**How to complete this task**
Write out the data once more, exactly as it reads.

**Supplied information**
────────────────

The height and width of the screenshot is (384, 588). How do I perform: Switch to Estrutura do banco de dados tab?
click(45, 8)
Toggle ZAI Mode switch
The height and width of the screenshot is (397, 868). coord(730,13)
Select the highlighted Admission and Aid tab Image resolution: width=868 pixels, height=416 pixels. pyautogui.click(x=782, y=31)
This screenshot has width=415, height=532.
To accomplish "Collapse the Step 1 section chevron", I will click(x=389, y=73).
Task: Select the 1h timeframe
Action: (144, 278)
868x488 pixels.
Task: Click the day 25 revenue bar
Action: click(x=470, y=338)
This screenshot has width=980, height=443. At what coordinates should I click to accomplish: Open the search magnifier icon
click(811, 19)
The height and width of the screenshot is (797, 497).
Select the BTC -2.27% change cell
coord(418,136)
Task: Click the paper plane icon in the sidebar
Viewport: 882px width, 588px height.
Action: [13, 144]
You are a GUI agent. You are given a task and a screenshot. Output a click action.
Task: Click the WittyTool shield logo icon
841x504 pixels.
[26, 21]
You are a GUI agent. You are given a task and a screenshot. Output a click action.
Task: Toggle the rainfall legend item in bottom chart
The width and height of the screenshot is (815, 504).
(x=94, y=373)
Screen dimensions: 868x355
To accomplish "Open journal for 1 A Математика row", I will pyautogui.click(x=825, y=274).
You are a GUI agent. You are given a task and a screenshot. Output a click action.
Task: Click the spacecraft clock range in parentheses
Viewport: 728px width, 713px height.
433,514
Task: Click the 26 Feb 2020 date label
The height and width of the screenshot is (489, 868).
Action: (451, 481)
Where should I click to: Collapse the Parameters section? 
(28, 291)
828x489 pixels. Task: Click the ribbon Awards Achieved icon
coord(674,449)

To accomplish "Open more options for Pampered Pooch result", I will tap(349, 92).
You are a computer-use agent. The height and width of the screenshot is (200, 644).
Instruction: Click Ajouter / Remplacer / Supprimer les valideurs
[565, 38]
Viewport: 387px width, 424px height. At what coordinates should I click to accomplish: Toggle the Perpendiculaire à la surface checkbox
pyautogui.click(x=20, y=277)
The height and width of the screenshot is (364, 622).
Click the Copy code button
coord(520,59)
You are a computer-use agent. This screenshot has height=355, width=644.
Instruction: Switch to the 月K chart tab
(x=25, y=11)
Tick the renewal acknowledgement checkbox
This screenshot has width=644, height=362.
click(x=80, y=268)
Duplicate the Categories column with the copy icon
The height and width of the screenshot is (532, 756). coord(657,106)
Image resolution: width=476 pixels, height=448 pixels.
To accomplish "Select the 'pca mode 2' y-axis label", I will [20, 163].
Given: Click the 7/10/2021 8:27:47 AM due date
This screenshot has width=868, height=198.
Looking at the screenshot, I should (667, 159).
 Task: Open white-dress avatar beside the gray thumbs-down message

────────────────

**Problem solution**
The height and width of the screenshot is (384, 588). How do I perform: Switch to Estrutura do banco de dados tab?
click(45, 8)
Toggle ZAI Mode switch
The height and width of the screenshot is (397, 868). coord(730,13)
Select the highlighted Admission and Aid tab Image resolution: width=868 pixels, height=416 pixels. pyautogui.click(x=782, y=31)
This screenshot has width=415, height=532.
To accomplish "Collapse the Step 1 section chevron", I will click(x=389, y=73).
Task: Select the 1h timeframe
Action: (144, 278)
868x488 pixels.
Task: Click the day 25 revenue bar
Action: click(x=470, y=338)
This screenshot has width=980, height=443. At what coordinates should I click to accomplish: Open the search magnifier icon
click(811, 19)
The height and width of the screenshot is (797, 497).
Select the BTC -2.27% change cell
coord(418,136)
Task: Click the paper plane icon in the sidebar
Viewport: 882px width, 588px height.
Action: [13, 144]
You are a GUI agent. You are given a task and a screenshot. Output a click action.
Task: Click the WittyTool shield logo icon
841x504 pixels.
[26, 21]
You are a GUI agent. You are given a task and a screenshot. Output a click action.
Task: Toggle the rainfall legend item in bottom chart
The width and height of the screenshot is (815, 504).
(x=94, y=373)
Screen dimensions: 868x355
To accomplish "Open journal for 1 A Математика row", I will pyautogui.click(x=825, y=274).
You are a GUI agent. You are given a task and a screenshot. Output a click action.
Task: Click the spacecraft clock range in parentheses
Viewport: 728px width, 713px height.
433,514
Task: Click the 26 Feb 2020 date label
The height and width of the screenshot is (489, 868).
Action: (451, 481)
Where should I click to: Collapse the Parameters section? 
(28, 291)
828x489 pixels. Task: Click the ribbon Awards Achieved icon
coord(674,449)

To accomplish "Open more options for Pampered Pooch result", I will tap(349, 92).
You are a computer-use agent. The height and width of the screenshot is (200, 644).
Instruction: Click Ajouter / Remplacer / Supprimer les valideurs
[565, 38]
Viewport: 387px width, 424px height. At what coordinates should I click to accomplish: Toggle the Perpendiculaire à la surface checkbox
pyautogui.click(x=20, y=277)
The height and width of the screenshot is (364, 622).
Click the Copy code button
coord(520,59)
You are a computer-use agent. This screenshot has height=355, width=644.
Instruction: Switch to the 月K chart tab
(x=25, y=11)
Tick the renewal acknowledgement checkbox
This screenshot has width=644, height=362.
click(x=80, y=268)
Duplicate the Categories column with the copy icon
The height and width of the screenshot is (532, 756). coord(657,106)
Image resolution: width=476 pixels, height=448 pixels.
To accomplish "Select the 'pca mode 2' y-axis label", I will [20, 163].
Given: Click the 7/10/2021 8:27:47 AM due date
This screenshot has width=868, height=198.
Looking at the screenshot, I should (667, 159).
 Task: Open white-dress avatar beside the gray thumbs-down message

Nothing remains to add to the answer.